Smartphones: Kinder sollten sich an der Anschaffung beteiligen

Ab elf Jahren haben Kinder schon Erfahrungen mit dem Internet gemacht und wissen auch, wo die Stolpersteine liegen. Zum Beispiel, dass die Aktivierung von Funktionen wie Bluetooth nützlich sein kann, wenn sie ihre Smartphone-Playlist über eine Bluetooth-Lautsprecherbox abspielen möchte. Dass man es sonst aber besser ausschaltet, um nicht ungewünscht von anderen Geräte-Besitzern Nachrichten, Filme oder Fotos geschickt zu bekommen, die man nicht haben will. "Elfjährige haben dafür schon das nötige Verständnis. Die möchten nicht von Fremden geortet und angesprochen werden und sich auf einmal in Bedrängnis befinden."

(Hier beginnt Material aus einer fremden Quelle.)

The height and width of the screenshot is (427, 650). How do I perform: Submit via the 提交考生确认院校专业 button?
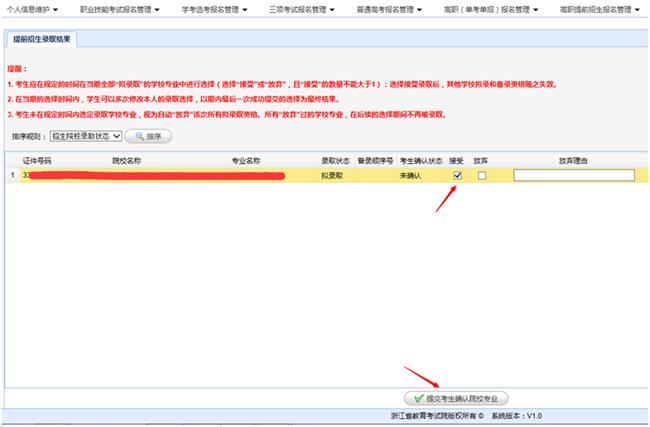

Bei der Frage, welches Smartphone ihre Kinder haben möchten, sollten Eltern gelassen bleiben. Handys sind unterdessen Statussymbole. Da gilt man auf dem Schulhof schnell als uncool, wenn alle ein neues iPhone haben und man selbst ein älteres oder viel billigeres Modell aus dem Schulranzen zieht. Der Mediencoach empfiehlt: Die Eltern geben ihr Budget vor und alles, was darüber hinausgeht, ist Kinderbeteiligung. Die Kinder müssen sparen, strengen sich an, um ein selbst gestecktes Ziel zu erreichen und schätzen die Geräte dann auch mehr wert. "Schon ältere Apple-Modelle kosten zwischen 400 Euro und 600 Euro. Stellen Sie sich also einfach die Frage: Würde ich meinem Kind jeden Tag 600 Euro in die Schultasche stecken?"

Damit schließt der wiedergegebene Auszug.